Plush prairie rattlesnake educates public about common snake on the Great Plains
BAYARD - The Prairie rattlesnake has existed on the Great Plains for millennia. One unique specimen can be found at Chimney Rock National Historic Site.
Ricky the rattlesnake, a plush “hug-toy” has been at the Chimney Rock visitors center since November telling the story of his kin. Ricky highlights facts about his species through an educational card attached to him.
Prairie rattlesnakes have witnessed a time when their only fear was being trampled by bison roaming the plains. As time went on, prairie rattlesnakes had to find ways to avoid wagons, carts and eventually motor vehicles, which would easily kill them. Though they only travel about seven miles from their dens in the summer, they spent their lives in the past avoiding humans that would kill them for fear, food and/or their skin. Today there is still a risk of death, but they spend a lot of time in shaded areas keeping cool and wandering out into the sun when they needed warmth. They eat up to three times their body weight, consuming mainly rodents, but also bird, rabbits, frogs and toads.
Ricky is a little over three feet in length, typical of the size of most prairie rattlesnakes. Though the prairie rattlesnake is common from Texas to Canada, most depictions of the snake have been made of wood or plastic.
Reddish said Bill and Jan Hill did a good job in creating Ricky, by making Ricky exactly what you would typically find in the wild.
“They got the stripes on the head and the belly right,” said Sandra Reddish, historic sites coordinator for History Nebraska. “And they got the lids above the eyes.”
Prairie rattlesnakes are identified by their white- or cream-colored stripes on its head. The head is triangular in shape and its neck is thinner than the rest of its body.
About a year ago, Bill and Jan Hill, of Hill House W, were visiting Chimney Rock National Historical Site when Reddish suggested a prairie rattlesnake.
“Everything I found was wood-jointed, plastic, in a strike position or remote control,” Reddish said. “Ricky is unique.”
Not all the ideas suggested to the Hills are created, but after doing research they found they may be the first to create a plush prairie rattlesnake.

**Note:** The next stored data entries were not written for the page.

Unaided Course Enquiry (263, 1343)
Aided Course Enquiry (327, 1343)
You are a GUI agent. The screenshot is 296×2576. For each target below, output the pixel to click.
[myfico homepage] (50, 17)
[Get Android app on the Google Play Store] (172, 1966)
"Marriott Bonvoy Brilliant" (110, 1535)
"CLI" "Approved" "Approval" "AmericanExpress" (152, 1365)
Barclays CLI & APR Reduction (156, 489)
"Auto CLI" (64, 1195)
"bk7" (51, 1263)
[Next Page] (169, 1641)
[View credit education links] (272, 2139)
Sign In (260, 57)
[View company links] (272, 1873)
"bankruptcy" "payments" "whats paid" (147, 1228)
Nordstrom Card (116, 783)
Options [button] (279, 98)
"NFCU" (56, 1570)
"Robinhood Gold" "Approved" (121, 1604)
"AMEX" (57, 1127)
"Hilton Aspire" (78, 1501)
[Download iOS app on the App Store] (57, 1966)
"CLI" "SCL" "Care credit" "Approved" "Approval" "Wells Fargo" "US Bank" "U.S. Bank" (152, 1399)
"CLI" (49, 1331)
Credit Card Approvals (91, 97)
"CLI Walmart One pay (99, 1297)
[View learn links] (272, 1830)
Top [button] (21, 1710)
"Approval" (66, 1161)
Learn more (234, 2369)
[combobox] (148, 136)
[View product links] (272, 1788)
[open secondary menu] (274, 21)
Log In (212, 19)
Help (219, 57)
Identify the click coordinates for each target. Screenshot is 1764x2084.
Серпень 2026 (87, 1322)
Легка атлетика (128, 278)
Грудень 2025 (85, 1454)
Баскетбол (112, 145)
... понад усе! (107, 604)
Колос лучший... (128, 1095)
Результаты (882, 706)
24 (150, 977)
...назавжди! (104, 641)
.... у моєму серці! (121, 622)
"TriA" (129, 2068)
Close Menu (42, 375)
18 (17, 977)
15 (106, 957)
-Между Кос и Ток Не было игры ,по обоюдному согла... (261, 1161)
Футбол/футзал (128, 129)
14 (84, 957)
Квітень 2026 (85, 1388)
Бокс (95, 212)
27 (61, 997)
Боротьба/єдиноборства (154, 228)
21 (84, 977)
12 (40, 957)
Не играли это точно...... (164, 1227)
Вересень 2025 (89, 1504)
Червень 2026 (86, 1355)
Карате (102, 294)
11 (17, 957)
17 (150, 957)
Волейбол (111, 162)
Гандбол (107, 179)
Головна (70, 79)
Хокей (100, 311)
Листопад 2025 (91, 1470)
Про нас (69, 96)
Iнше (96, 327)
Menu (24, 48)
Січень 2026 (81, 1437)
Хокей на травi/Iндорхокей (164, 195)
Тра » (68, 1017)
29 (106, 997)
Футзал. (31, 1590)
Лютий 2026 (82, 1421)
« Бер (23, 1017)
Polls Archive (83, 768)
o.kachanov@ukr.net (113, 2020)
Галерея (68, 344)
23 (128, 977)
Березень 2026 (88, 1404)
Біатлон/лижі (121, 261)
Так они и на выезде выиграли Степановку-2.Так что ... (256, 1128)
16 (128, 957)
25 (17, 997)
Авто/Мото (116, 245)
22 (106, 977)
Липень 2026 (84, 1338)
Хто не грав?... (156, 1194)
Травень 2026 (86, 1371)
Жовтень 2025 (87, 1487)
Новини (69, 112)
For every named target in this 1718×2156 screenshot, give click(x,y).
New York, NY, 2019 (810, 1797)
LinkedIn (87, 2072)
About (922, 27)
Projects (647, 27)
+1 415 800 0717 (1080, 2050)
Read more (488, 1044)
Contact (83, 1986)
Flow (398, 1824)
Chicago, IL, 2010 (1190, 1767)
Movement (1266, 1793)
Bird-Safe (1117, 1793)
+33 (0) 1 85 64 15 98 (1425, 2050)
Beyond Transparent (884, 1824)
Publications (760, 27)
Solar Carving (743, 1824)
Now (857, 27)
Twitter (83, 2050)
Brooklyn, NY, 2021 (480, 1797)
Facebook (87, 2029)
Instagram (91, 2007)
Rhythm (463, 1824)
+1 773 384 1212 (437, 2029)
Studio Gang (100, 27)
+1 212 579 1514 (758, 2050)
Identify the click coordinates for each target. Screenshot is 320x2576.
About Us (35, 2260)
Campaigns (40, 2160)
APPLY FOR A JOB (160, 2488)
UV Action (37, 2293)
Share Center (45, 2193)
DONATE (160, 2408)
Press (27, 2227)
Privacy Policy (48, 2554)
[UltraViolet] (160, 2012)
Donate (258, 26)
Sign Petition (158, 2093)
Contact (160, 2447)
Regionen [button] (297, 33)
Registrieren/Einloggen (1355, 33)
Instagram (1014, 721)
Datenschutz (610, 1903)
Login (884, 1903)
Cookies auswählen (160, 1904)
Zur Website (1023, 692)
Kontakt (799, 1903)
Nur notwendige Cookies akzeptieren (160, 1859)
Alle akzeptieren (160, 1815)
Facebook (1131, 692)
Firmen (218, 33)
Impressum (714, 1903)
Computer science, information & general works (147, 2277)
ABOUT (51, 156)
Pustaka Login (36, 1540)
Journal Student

With improvements in technology, techniques, methods and materials, making Ricky come to live became more than just an idea.
“We‘ve always wanted our animals to be both appealing and realistic,” Bill Hill said. “The balance between the two has varied depending on our animals.”
These advances have allowed for more realism, but the task to get all of them true to nature is still difficult due to complexity of design and required details.
“We usually start by doing some research to see what is available and the cost/quality range of similar items,” Hill said. “If we think it might be feasible, we make sketches and drawings of the animal we will to have made.”
Photographs of real animals are also used. A prototype is developed, reviewed and modifications requested as needed. In the case of Ricky, four prototypes were made before sending in a final order.
“Prairie Rattlesnake coloring varies widely,” Hill said. “We knew we could not make them all so we settled on one after consulting with other people – including Sandra.”
Ricky’s length, skin pattern and coloring are realistic. His head and much of his body are thicker and larger to make him more appealing. Ricky’s rattle is another realistic touch that is not overpowering.
When Charlotte Hogg and her son visited Chimney Rock, Reddish and Hogg struck up a conversation about Hogg’s book, “From the Garden Club” about Paxton, Nebraska. Hogg’s eight-year-old son loved rattlesnakes and Reddish said Ricky would be arriving soon. Hogg, who now lives in Texas, was on vacation after her all-school high school reunion in Paxton. Visiting Chimney Rock, the museum and gift shop was a must-do event.
“It is an important historical landmark for the area, and I wanted my son to learn more about it,” Hogg said. “He enjoyed the interactivity at the museum (the film, filling the weight of the wagon, etc.) and was intrigued by the signs outside the museum about rattlesnakes in the area.”
After Ricky arrived, Hogg received an email from Reddish, who subsequently helped put Hogg in touch with History Nebraska to get Ricky via mail order. Hogg is eagerly awaiting his arrival. Ricky will be a Christmas present for her son.
Ricky will be available at other museums, visitor centers and local, state and national parks along his native habitat. Locally, you can purchase him at Chimney Rock, 9822 County Rd 75, Bayard.